The path ahead looks incredibly challenging, but it’s not without hope. Entrenched interests from Wall Street to Riyadh will resist any change tooth and nail, but change often comes from the margins, where contradictions in the system are most antagonistic. As the US isolates itself globally, and global power balances slowly shift eastward and southward, civil society movements continue to push conversations on racism, democracy, sovereignty and decolonisation. Within this rupture, cracks in the edifice of Israeli impunity are appearing.

We see these cracks in the unprecedented, yet so far, ineffective, arrest warrants for Israeli leaders, huge student victories in universities, major wins for the BDS movement and irreversible cultural shifts. The task for activists, academics, sustainability professionals, principled policymakers and the public at large, is to widen those cracks into systemic ruptures. This means boycotts, divestments and sanctions for Israel to isolate it economically, diplomatically and militarily from the rest of the World, as worked with dismantling apartheid in South Africa. It means uniting struggles, as many social and environmental justice groups are doing already, as are trade-unions, student groups and other activist groups, people like Great Thunberg and Jason Hickel who recognise that the fight for Palestinian liberation is ultimately the fight for human liberation, for justice, for democracy, for sustainability, sovereignty and through this, the future of life on our planet.

Only by attacking root causes, such as capitalist-imperialism and white supremacy, both materially and culturally, can we hope to achieve worthwhile systems change and end the disastrous exceptionalism granted to Israel and the United States. Justice in Palestine would not only liberate Palestinians, it would also strike a blow against the broader system of oppression and domination that has brought humanity to the brink of extinction.
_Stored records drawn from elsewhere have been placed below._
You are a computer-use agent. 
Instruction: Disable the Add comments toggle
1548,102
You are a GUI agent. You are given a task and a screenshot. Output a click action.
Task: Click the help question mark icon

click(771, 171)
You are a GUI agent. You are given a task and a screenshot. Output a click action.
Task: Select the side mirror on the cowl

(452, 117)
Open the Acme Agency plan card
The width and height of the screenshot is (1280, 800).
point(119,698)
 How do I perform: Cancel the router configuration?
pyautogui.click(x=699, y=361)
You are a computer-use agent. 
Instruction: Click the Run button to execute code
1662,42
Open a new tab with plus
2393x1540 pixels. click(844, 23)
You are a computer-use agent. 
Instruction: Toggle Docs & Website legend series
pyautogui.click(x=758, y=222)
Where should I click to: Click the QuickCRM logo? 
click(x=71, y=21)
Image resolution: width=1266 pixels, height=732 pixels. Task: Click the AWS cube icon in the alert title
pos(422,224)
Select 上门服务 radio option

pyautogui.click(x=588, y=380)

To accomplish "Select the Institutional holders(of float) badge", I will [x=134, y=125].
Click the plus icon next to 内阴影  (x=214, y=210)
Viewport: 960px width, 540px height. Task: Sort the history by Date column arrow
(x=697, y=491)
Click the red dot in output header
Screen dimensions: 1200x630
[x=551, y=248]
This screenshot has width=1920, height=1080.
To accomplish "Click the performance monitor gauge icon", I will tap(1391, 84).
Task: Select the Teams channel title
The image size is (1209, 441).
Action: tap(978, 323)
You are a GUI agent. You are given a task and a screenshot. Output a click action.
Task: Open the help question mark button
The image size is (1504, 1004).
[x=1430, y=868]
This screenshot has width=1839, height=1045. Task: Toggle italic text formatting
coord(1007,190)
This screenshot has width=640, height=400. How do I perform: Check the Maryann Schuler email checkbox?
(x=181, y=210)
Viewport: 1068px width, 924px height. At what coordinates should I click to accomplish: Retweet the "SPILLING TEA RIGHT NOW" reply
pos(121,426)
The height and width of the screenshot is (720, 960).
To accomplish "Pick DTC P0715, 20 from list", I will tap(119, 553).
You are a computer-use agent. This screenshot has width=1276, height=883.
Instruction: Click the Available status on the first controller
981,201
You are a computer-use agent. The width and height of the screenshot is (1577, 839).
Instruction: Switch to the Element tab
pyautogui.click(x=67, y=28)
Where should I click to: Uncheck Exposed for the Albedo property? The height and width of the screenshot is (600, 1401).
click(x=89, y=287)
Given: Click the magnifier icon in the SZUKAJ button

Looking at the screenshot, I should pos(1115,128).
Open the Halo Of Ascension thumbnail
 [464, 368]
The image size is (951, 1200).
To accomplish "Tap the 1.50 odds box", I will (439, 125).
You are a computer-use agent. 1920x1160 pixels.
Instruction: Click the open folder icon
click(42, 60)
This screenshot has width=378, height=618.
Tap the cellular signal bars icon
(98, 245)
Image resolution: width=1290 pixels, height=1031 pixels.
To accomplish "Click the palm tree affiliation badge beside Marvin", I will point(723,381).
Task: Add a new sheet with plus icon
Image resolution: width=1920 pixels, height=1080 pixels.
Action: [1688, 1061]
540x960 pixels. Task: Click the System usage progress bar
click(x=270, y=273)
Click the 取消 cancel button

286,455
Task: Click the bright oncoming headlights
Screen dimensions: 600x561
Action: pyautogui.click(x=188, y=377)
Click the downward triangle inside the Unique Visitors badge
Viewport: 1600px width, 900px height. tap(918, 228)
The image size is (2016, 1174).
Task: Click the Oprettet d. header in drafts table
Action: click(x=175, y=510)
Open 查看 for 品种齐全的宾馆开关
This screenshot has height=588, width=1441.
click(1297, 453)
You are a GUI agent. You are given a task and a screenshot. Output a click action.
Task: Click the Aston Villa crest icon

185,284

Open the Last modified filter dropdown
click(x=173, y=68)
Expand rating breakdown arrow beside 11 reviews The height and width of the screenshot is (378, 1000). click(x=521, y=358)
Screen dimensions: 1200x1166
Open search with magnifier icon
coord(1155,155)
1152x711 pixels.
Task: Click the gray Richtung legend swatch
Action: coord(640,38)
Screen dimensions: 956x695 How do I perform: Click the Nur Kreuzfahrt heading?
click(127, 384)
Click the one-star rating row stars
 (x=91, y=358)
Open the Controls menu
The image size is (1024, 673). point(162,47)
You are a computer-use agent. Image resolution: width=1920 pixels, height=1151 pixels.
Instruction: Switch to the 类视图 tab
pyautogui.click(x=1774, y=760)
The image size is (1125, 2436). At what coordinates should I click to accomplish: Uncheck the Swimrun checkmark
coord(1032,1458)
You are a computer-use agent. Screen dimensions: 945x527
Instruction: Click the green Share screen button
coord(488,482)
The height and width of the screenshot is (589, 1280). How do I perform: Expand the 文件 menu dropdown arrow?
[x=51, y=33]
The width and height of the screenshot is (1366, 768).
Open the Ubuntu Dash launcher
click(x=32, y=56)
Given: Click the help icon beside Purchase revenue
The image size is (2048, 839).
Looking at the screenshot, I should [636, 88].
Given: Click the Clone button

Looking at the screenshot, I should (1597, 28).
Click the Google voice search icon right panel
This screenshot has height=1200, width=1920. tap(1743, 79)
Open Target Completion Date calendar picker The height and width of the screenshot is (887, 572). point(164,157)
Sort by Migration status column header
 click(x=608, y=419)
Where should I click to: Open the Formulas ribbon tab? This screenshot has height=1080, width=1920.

A future in which no person, nation or religion is above the law, collaboration between and wellbeing among all life is prioritised, and people are given control of their own resources with collective wellbeing prioritised instead of private profit, is our only chance at collective survival in the long run. The alternative is parasitic billionaires in bunkers siphoning whatever source of life remains on a burning planet, as billions are left to die. Getting to a decolonial future requires naming and dismantling the forces that have shielded Israel and its imperialist sponsors for so long. The first step is acknowledging the truth: Israel’s impunity is not an accident of history, but a reflection of who holds power and whose lives they value. Changing that equation through fighting for true democracy, accountability, sovereignty and global equity is the moral imperative for our times.

Daragh Cogley is a Barcelona-based Sustainability & Economics Professor, and sustainable business professional with a focus on fashion, degrowth and regenerative business. He was a leading author of the first ever EU Bioeconomy Youth Vision, and co-author of the ‘One day at a Time, Daily Sustainability Calendar.